▸ **Study text**:
· · · ·

An example of a unique legal advantage would be a drug company that is the first to discover and successfully manufacture a medication to treat a certain disease. Initially, as the only market player, the drug company may be able to charge supra competitive prices until other companies catch up. In this case, the regulatory hurdle for drug approval may prove a substantial barrier to new competition.
However, other companies may not be able to enter the market due to another barrier to entry, intellectual property rights. The drug company may have a patent on the new formulation, barring competitors until the patent expires unless they can license rights from the IP owner. An example of a competitive advantage may be a large company with a trusted brand name and a substantial marketing budget that simply overwhelms a local competitor by driving demand for its product over the competitor's product, at least in the short term. Supracompetitive pricing may also result following a period of predatory pricing, which has potential antitrust implications for the predator.

· · · ·

▸ **Data to examine**:
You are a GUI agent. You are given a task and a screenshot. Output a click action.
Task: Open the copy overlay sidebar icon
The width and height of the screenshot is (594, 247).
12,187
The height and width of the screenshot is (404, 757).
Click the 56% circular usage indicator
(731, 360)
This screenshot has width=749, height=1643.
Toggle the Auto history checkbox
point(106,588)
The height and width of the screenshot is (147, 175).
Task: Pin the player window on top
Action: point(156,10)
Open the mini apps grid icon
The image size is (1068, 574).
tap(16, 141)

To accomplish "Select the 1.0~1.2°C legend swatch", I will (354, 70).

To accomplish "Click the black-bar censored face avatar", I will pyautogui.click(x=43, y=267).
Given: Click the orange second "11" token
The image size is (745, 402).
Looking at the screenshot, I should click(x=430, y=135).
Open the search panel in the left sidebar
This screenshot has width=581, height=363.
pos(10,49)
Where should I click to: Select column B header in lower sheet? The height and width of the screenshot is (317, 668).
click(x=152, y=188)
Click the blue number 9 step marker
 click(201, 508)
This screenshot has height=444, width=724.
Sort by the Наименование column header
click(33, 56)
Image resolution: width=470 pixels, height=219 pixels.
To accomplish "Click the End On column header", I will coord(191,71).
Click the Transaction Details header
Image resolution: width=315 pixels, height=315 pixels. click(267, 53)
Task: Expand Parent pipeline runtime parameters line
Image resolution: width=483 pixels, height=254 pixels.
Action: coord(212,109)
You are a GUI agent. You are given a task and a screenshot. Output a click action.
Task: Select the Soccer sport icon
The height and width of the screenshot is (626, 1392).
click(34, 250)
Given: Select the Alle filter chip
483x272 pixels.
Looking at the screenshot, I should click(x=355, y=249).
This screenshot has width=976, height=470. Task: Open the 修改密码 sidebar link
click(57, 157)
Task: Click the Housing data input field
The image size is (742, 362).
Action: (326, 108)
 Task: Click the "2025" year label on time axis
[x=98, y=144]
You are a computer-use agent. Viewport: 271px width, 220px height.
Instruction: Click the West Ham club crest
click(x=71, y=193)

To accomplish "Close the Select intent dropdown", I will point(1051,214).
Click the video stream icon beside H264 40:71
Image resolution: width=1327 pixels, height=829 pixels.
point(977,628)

· · · ·

▸ **Set of tasks**:
- A) For each statement, answer yes or no on whether it agrees with the passage on supracompetitive pricing, and quote the words that decide it. (i) The first drug company on the market may charge high prices until rivals catch up. (ii) A patent keeps competitors out permanently. (iii) Predatory pricing carries no antitrust risk for the predator.
- B) Extend the passage on supracompetitive pricing, starting after its last sentence.
The data comes from a different source than the passage on supracompetitive pricing.

▸ **Task answers**:
- A)
(i) Yes: "the drug company may be able to charge supra competitive prices until other companies catch up"
(ii) No: "barring competitors until the patent expires unless they can license rights from the IP owner"
(iii) No: "which has potential antitrust implications for the predator"

- B)
In marketing multiple competitive strategies, including price manipulation, can be used in order to gain competitive advantage. Successful marketing and business strategies are not only concentrated on creating the value for the customer, but also on the competition. Considering that, companies can decide between two main approaches, i.e. competitive strategies :•First approach is directed towards development and implementation of competition oriented strategies whose main goal is to create “better state of peace” between the market competitors.•Second approach is directed towards development of strategies whose main goal is to weaken, eliminate or destroy the competitor company. Those strategies are not focused on consumer welfare, but are oriented towards maximization of profits. This type of strategy is known as predatory strategy or predatory pricing.